Brief regering : Beëindiging gaswinning Groningenveld: stikstofinzet en GasTerra
33 529 Gaswinning
Nr. 666 BRIEF VAN DE MINISTER VAN ECONOMISCHE ZAKEN EN KLIMAAT
Aan de Voorzitter van de Tweede Kamer der Staten-Generaal
Den Haag, 2 juli 2019
Op 17 juni jl. heb ik uw Kamer geïnformeerd over mijn verkenning naar maatregelen
om al het komende gasjaar 2019/20 het niveau van 12 miljard Nm3 gaswinning uit het Groningenveld te bereiken (Kamerstuk 33 529, nr. 660).
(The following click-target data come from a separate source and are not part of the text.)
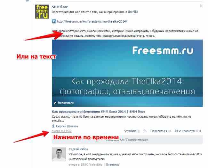Screen dimensions: 208x168
Task: Click the person icon beside Сергей Шмаков
Action: [x=53, y=126]
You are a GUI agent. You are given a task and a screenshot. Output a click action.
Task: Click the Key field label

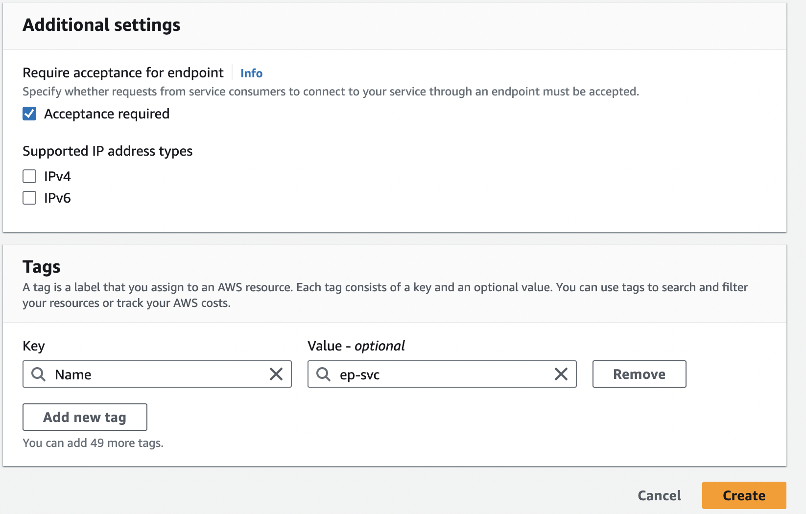(x=34, y=346)

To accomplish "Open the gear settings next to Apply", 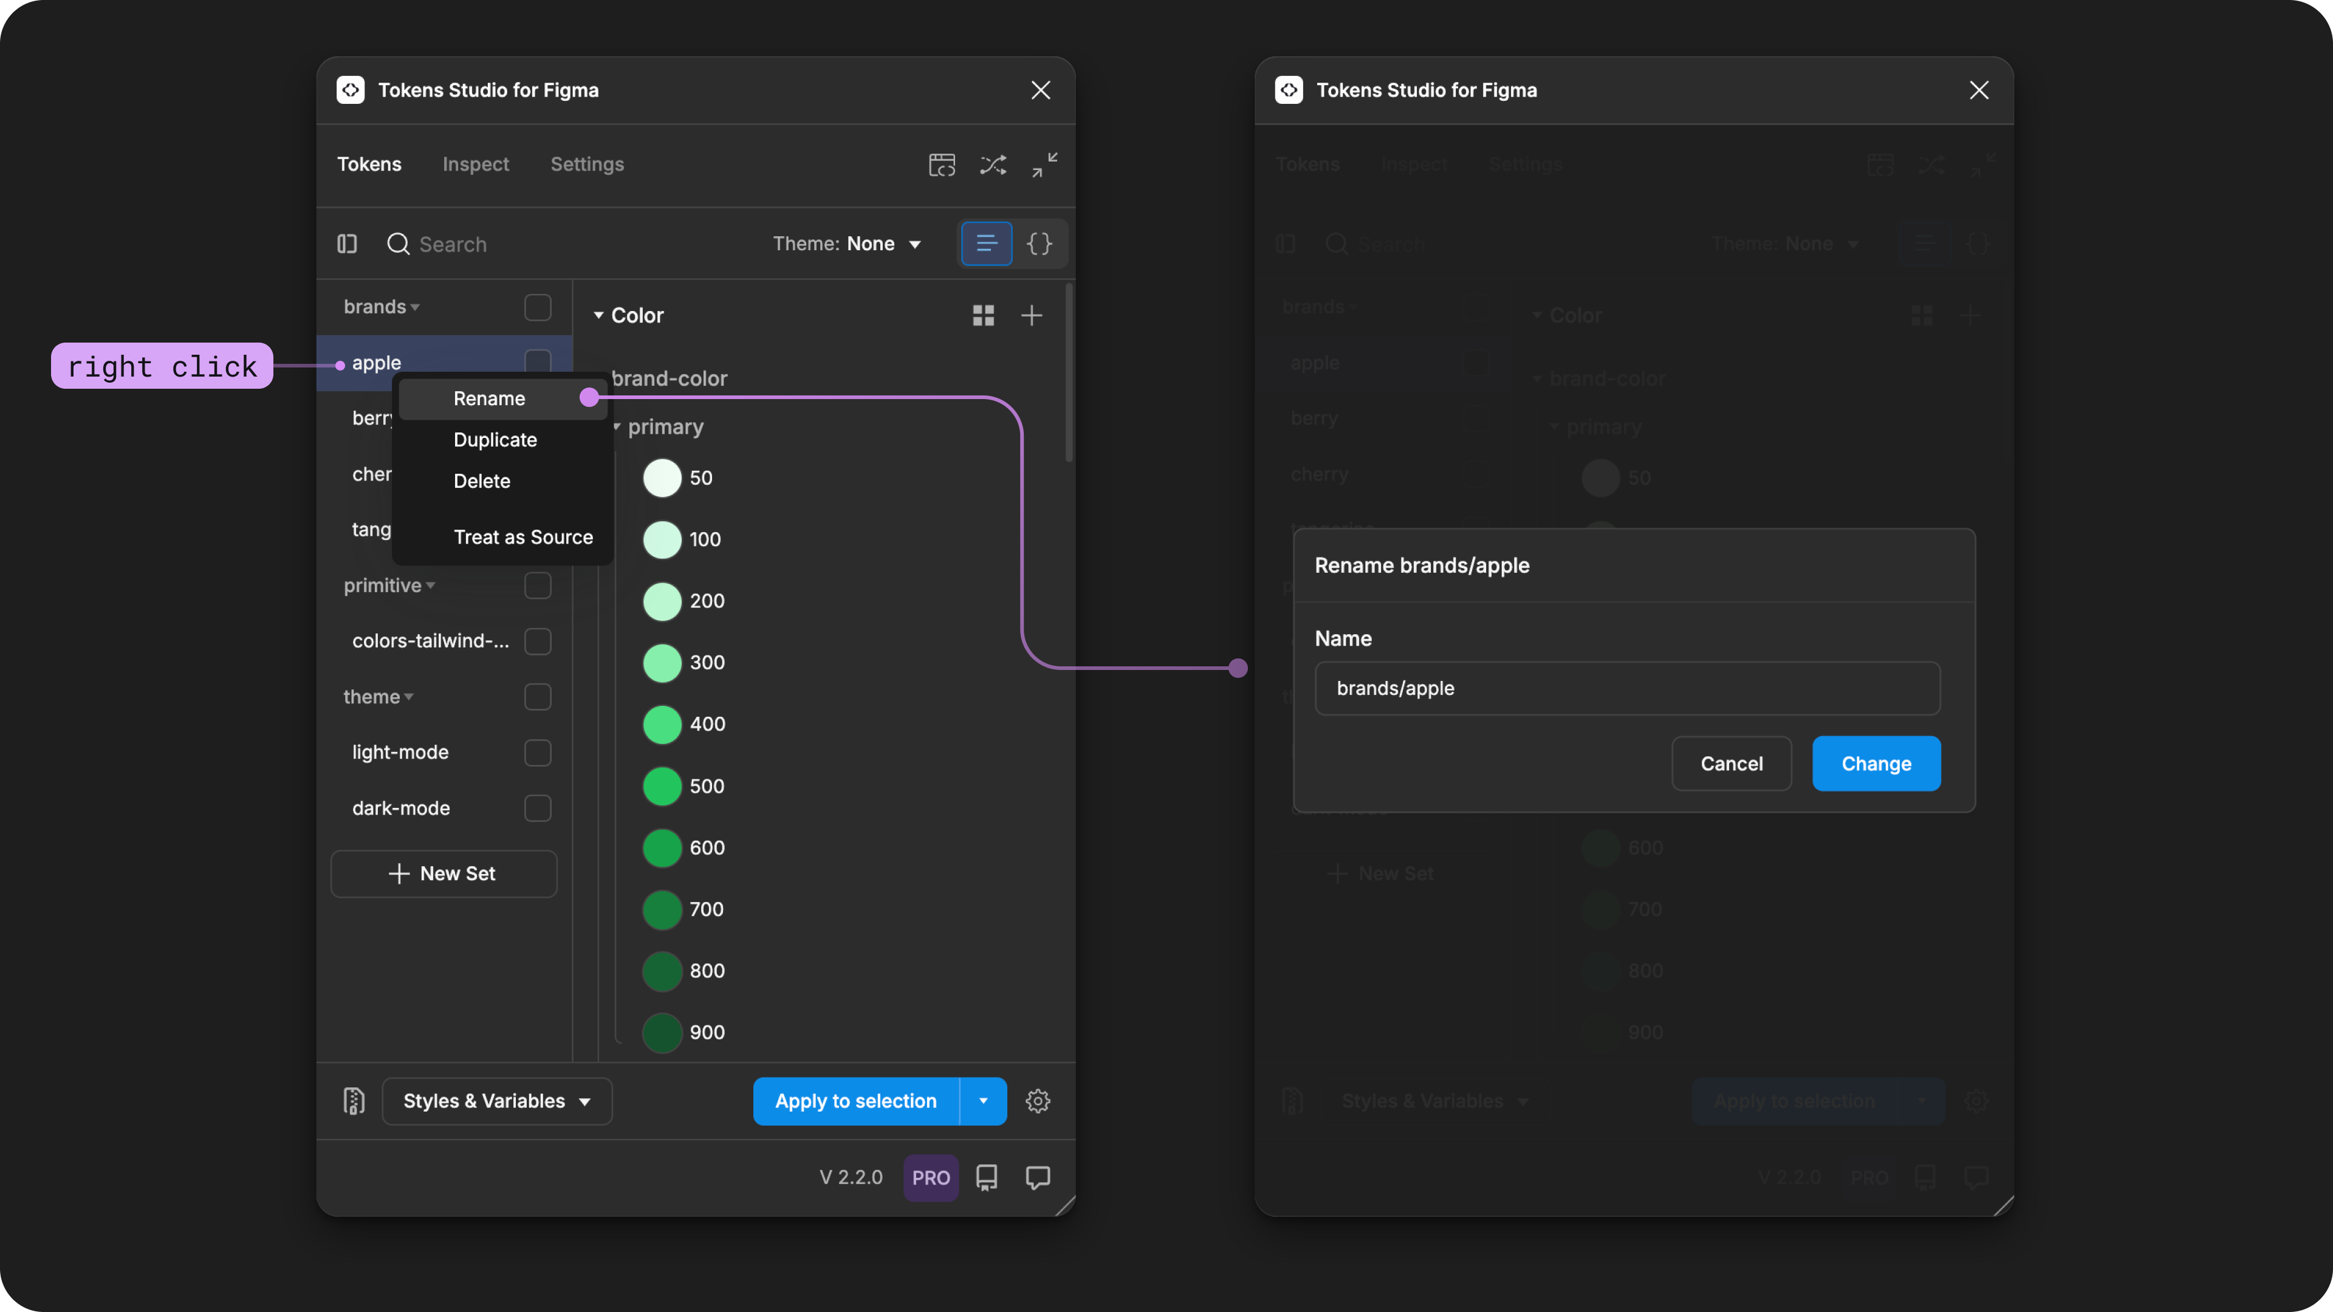I will [1038, 1101].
In deze brief ben ik ingegaan op een vraag van het lid Dik-Faber tijdens het plenair
debat van 4 juni jl. (Handelingen II 2018/19, nr. 88, item 21) over een signaal dat GasTerra niet optimaal zou bijdragen aan de maximale inzet
van stikstofinstallaties voor de minimalisering van de gaswinning uit het Groningenveld.
In mijn brief van 17 juni jl. heb ik aangegeven dat «bij een hoge stikstofinzet de verkoop van het Groningengas beperkt wordt tot het strikt noodzakelijke.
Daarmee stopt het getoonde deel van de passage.